→ Required action: Return every record verbatim.

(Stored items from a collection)
☆ ☆ ☆ ☆

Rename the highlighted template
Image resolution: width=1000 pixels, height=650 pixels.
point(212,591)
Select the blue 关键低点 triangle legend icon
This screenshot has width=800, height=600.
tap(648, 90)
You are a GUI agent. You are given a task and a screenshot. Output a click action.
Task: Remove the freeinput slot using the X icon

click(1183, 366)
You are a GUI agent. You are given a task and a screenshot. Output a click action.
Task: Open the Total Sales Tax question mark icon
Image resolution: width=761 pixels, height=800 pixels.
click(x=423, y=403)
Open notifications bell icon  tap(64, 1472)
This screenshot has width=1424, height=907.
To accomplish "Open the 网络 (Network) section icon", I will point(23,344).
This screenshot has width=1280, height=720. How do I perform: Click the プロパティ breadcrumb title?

☆ ☆ ☆ ☆

→ Answer to this task:
Rename the highlighted template
Image resolution: width=1000 pixels, height=650 pixels.
point(212,591)
Select the blue 关键低点 triangle legend icon
This screenshot has width=800, height=600.
tap(648, 90)
You are a GUI agent. You are given a task and a screenshot. Output a click action.
Task: Remove the freeinput slot using the X icon

click(1183, 366)
You are a GUI agent. You are given a task and a screenshot. Output a click action.
Task: Open the Total Sales Tax question mark icon
Image resolution: width=761 pixels, height=800 pixels.
click(x=423, y=403)
Open notifications bell icon  tap(64, 1472)
This screenshot has width=1424, height=907.
To accomplish "Open the 网络 (Network) section icon", I will point(23,344).
This screenshot has width=1280, height=720. How do I perform: Click the プロパティ breadcrumb title?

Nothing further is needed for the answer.